11. Sorted Set

11.1 Sorted set interfaces

Three types of queries

A sorted set is a collection of sorted (score, name) pairs. The real Redis has many sorted set commands, but they are just interfaces to 3 types of queries:

  1. Point query: Find a single pair by name.
  2. Range query:
    • Seek to the nearest pair by (score, name).
    • Iterate from a pair in sorted order.
  3. Rank query:
    • Find the nth pair in sort order.
    • Find the position of a given pair in sort order.

Hashtables can only do point queries. Databases have both point and range queries because they are based on trees. Rank queries are a unique Redis feature, requiring augmented tree data structures, which will be explained later.

Two types of updates

  1. Insert a new pair.
  2. Query existing pairs, then update or delete them.

Sorted set commands in real Redis

Point query commands in real Redis:

  • Zadd key score name: Add a new pair or update an existing pair by name.
  • Zscore key name: Find a pair by name, return the score.
  • Zrem key name: Find a pair by name, then delete it.

Range query commands in real Redis:

  • Zscan: Iterate through the whole collection.
  • ZrangeByScore: Range query by score without name.
  • ZrangeByLex: Assume same score, range query by name only.
  • Zrange: Another syntax for ZrangeByScore or ZrangeByLex.
  • Zrev*: Range query in descending order.
  • ZremRangeByScore, ZremRangeByLex: Range query, then delete the results.

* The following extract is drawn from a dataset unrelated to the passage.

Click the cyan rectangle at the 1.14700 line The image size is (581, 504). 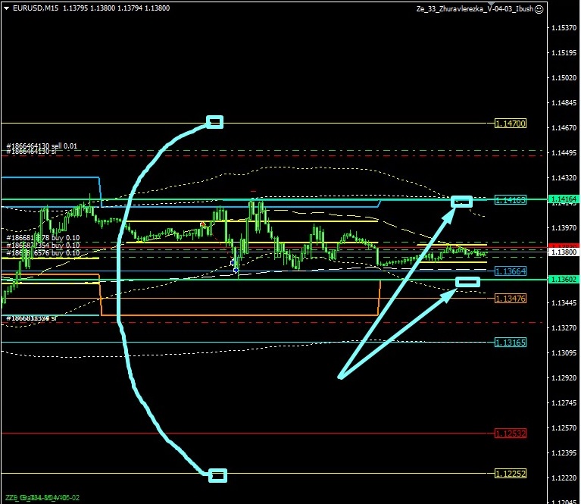point(215,121)
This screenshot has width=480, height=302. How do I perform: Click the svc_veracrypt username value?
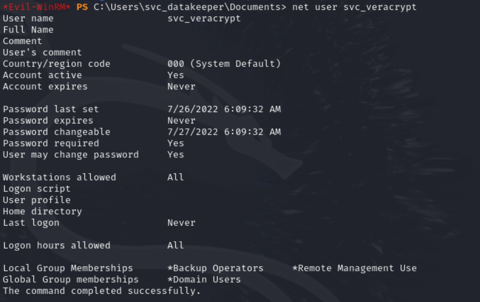point(204,19)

Rank queries in real Redis:

  • Zrank: Find a pair by name, return its rank (position in sort order).
  • The offset argument in range queries is based on finding the pair by its rank.

Simplified sorted set interface

Although there are only 3 types of queries, there are many sorted set commands in real Redis, none of which uses the full functionality of sorted sets. The pairs are ordered by (score, name), but ZrangeByScore uses only score, ZrangeByLex uses only name, and Zscan uses none.

Let’s replace them with a simpler, more generic interface:

ZQUERY key score name offset limit

It returns pairs that are greater than or equal to (score, name) using tuple comparison.

Time complexity

The complexity of the user interface is not worth copying. What’s worth copying is the optimal time complexity in real Redis.

Operation Average Worst Data structure
Add or remove a pair O(log N) O(N) Hashtable & tree insert
Point query by name O(1) O(N) Hashtable lookup
Seek by (score, name) O(log N) O(log N) Tree lookup
Iterate in sort order O(1) O(log N) Tree iteration
Find the rank of a pair O(log N) O(log N) Augmented tree
Seek by rank O(log N) O(log N) Augmented tree

Hashtables are optimal for unordered indexes; nothing is faster than O(1). Comparison-based sorting is O(log N) per item, which is achieved by balanced trees.

The new thing is the rank query, which is used for offsetting. In a database, offsetting a range query by d is at least O(d), because it walks to the next d-th item one by one. That’s why pagination with offsets is a bad idea in SQL. Redis augments the data structure so that it can find the d-th item in O(log N); offsetting by a huge number is not a problem for sorted sets.

11.2 Sorted set data types

The sorted set API

A sorted set is a collection of sorted (score, name) pairs indexed in 2 ways.

// pseudo code
struct SortedSet {
    std::set<std::pair<double, std::string>> by_score;
    std::unordered_map<std::string, double>  by_name;
};

With intrusive data structures, there is only 1 copy of the data:

struct ZSet {
    AVLNode *root = NULL;   // index by (score, name)
    HMap hmap;              // index by name
};

struct ZNode {
    // data structure nodes
    AVLNode tree;
    HNode   hmap;
    // data
    double  score = 0;
    size_t  len = 0;
    char    name[0];        // flexible array
};

We’ll implement the following point queries and updates:

bool   zset_insert(ZSet *zset, const char *name, size_t len, double score);
ZNode *zset_lookup(ZSet *zset, const char *name, size_t len);
void   zset_delete(ZSet *zset, ZNode *node);

Flexible arrays

In C, a zero-length array at the end of the struct can use any extra space.

struct ZNode {
    // ...
    size_t  len = 0;
    char    name[0];        // flexible array
};

This is used to embed the string into the node to reduce memory allocations.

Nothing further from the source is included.